In a reactionary way (when there is an incident), the use of restorative questions and restorative conferences (iirp.org) challenges students to address the facts of the situation (separating the deed from the doer-allowing all to maintain their dignity); challenges them to distinguish their feelings from someone else’s; and challenges them to not only care about another, but to also help the other in making things right.
 
When my daughter is hurt by “this kid,” I want the school to have both of them answer these questions and have them meet to discuss their answers (provided the other student is taking accountability or else there is further victimization).  This is a learning in and of empathy in the pro-social domain.  At home, if my two daughters come to fist-a-cuffs, I use these questions for these very reasons.   
 
 
 
iirp.org
 
As a teacher, to teach empathy in a more preventative way, I teach in circles.  I call them instructional circles.  This is one way how I am rewriting the irrp model of restorative practices from being solely a tool for behavior to just plain good teaching pedagogy.  There are times when everyone speaks and there are times when only volunteers speak (it depends on the difficulty and nature of the question).  The questions invite connection and social-emotional learning.  But, they also ask each and every student to connect with literature and respond to literature in a way that analyzes the qualities and importance of empathy. 
 
Teaching empathy must also be done by example though.  Being restorative means exactly that.  It is in your being.  For this reason, I have also included, in redefining what it means to restorative in education, the inclusion of listening and language.  With my own kids and with the students who I teach, I listen for their feelings and I speak in a way that demonstrates my care for their emotions, my desire to help others with their emotions, whilst distinguishing between their and my emotions.  For example, if a student is quite obviously frustrated (as noted in his body language and tone) and refusing to complete the day’s writing task, I may say, “I sense that you might be frustrated with the writing task?  As your teacher, I am here to help you.  So instead, of my getting frustrated too, let’s see if I can help.”  I did this last week with an angry young man who told me he “hated school” and yesterday and today he wrote.  He wrote a lot.  He smiled a lot today.  And, when he was leaving class he said “Good bye Mrs.
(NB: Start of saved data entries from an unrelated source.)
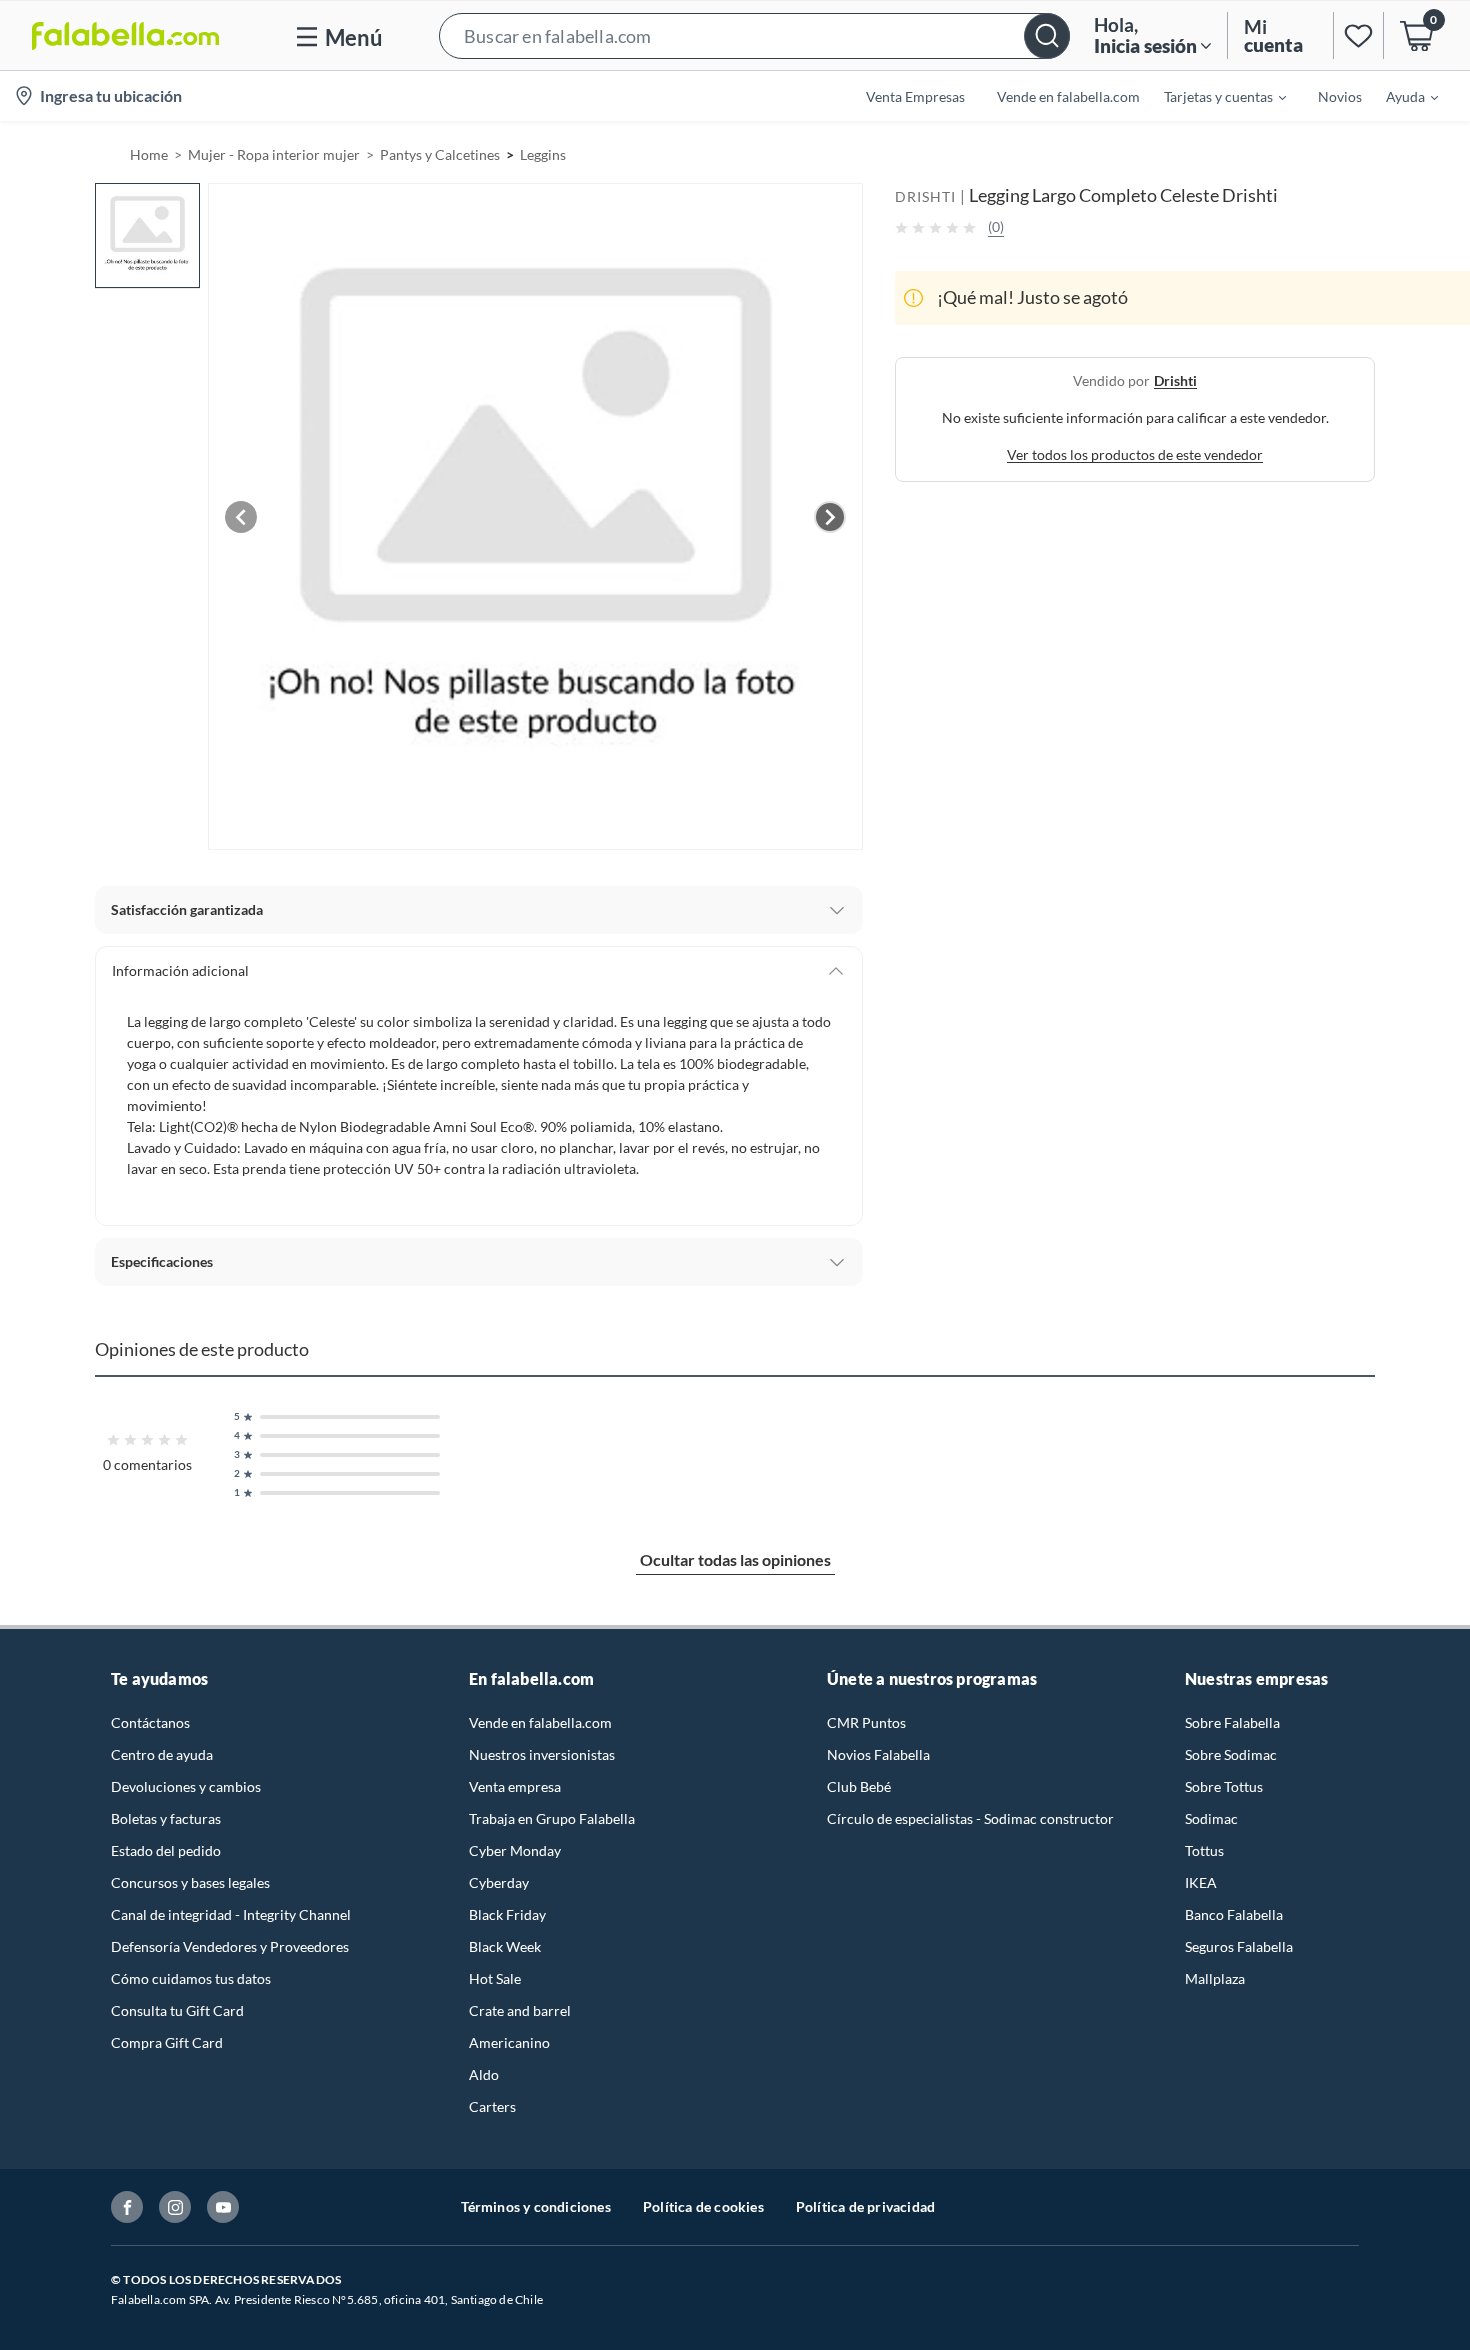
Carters (492, 2106)
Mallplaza (1215, 1978)
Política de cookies (703, 2206)
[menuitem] (1213, 96)
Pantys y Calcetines (440, 154)
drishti (1175, 380)
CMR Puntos (866, 1722)
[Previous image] (241, 517)
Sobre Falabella (1232, 1722)
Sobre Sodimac (1231, 1754)
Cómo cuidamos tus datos (191, 1978)
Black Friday (507, 1914)
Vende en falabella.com (540, 1722)
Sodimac (1211, 1818)
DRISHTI (925, 196)
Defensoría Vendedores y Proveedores (230, 1946)
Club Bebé (859, 1786)
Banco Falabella (1234, 1914)
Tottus (1204, 1850)
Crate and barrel (520, 2010)
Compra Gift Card (167, 2042)
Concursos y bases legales (190, 1882)
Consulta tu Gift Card (177, 2010)
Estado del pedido (166, 1850)
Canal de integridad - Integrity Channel (231, 1914)
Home (149, 154)
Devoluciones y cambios (186, 1786)
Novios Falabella (878, 1754)
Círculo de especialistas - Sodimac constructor (970, 1818)
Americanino (509, 2042)
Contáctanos (150, 1722)
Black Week (505, 1946)
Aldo (484, 2074)
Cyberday (499, 1882)
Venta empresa (515, 1786)
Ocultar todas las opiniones (735, 1559)
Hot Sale (495, 1978)
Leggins (543, 154)
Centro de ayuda (162, 1754)
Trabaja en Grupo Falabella (552, 1818)
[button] (754, 35)
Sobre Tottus (1224, 1786)
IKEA (1201, 1882)
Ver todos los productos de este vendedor (1135, 454)
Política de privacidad (865, 2206)
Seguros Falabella (1239, 1946)
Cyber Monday (515, 1850)
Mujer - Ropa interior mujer (274, 154)
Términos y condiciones (536, 2206)
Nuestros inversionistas (542, 1754)
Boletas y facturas (166, 1818)
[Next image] (830, 517)
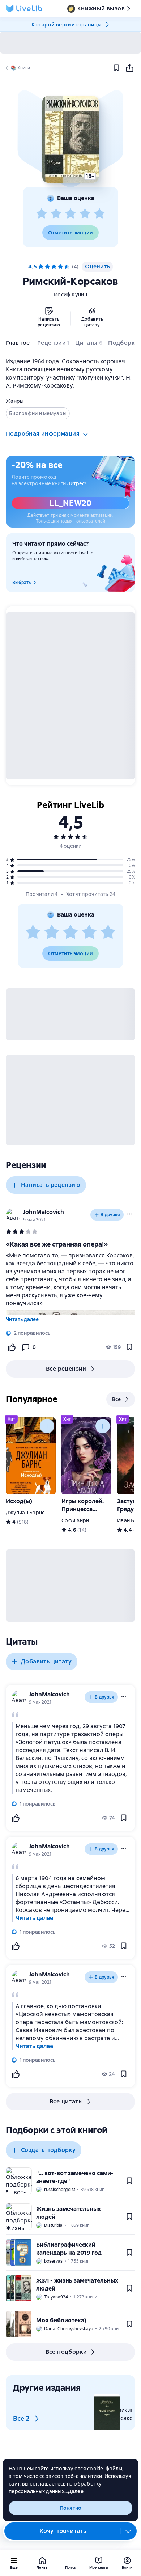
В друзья (110, 1215)
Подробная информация (43, 433)
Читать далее (22, 1319)
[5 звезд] (99, 214)
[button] (70, 139)
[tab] (18, 344)
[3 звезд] (70, 214)
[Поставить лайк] (11, 1347)
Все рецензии (66, 1368)
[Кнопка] (47, 1426)
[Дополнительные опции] (128, 2531)
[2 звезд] (56, 214)
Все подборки (66, 2352)
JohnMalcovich (43, 1212)
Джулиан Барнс (25, 1512)
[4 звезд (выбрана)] (60, 267)
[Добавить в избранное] (116, 68)
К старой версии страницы (66, 24)
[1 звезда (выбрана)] (41, 267)
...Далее (74, 2491)
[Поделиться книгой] (129, 68)
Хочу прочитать (62, 2531)
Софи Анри (75, 1520)
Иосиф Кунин (70, 294)
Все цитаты (66, 2101)
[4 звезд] (85, 214)
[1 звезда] (41, 214)
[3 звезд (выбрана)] (54, 267)
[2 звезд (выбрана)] (47, 267)
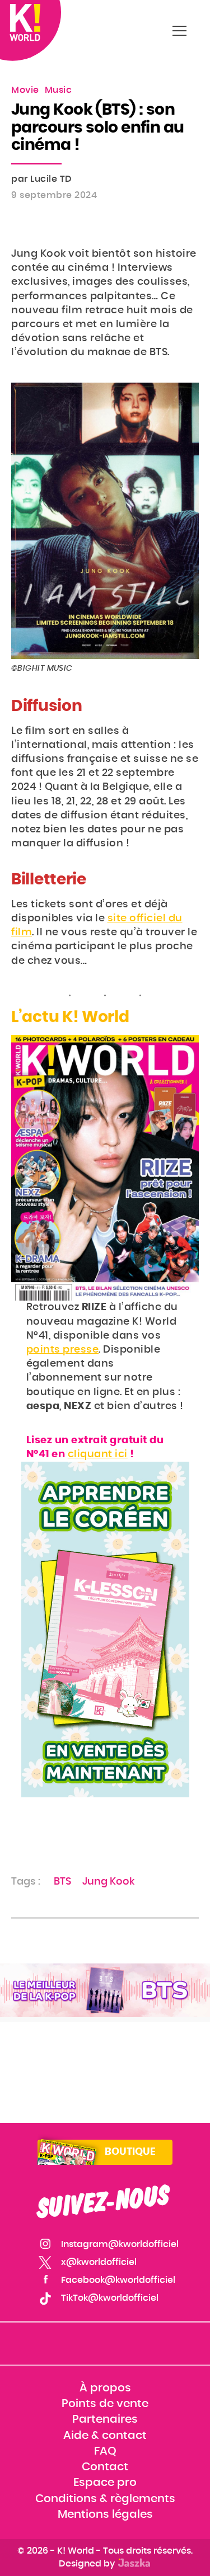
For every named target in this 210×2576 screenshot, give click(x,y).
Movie (25, 90)
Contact (105, 2467)
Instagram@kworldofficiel (120, 2244)
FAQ (105, 2451)
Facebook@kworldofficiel (118, 2280)
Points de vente (105, 2404)
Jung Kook (108, 1882)
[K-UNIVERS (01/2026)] (105, 1990)
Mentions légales (105, 2514)
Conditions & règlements (105, 2498)
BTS (62, 1882)
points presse (62, 1350)
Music (58, 90)
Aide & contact (105, 2435)
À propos (105, 2388)
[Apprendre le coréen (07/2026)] (105, 1629)
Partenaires (105, 2420)
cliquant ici (98, 1454)
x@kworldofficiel (99, 2262)
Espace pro (105, 2483)
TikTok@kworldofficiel (109, 2298)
Di Ianni, I hope you have a really good weekend.  Thank you”.  Alas, the importance of connection, well-being, and self-regulation to learning.  Empathy has quite a bit of muscle.  Even with generation me. 
 
So in honour of Ms. Harper Lee, please consider the importance of empathy and consider how we might teach the power of empathy in our homes and in our schools.  It is so critically important to the promotion of peace. 
 
**Shanker, Stuart.  Calm, Alert, and Learning.  Copyright 2013 Pearson Canada Inc., Toronto, Ontario. 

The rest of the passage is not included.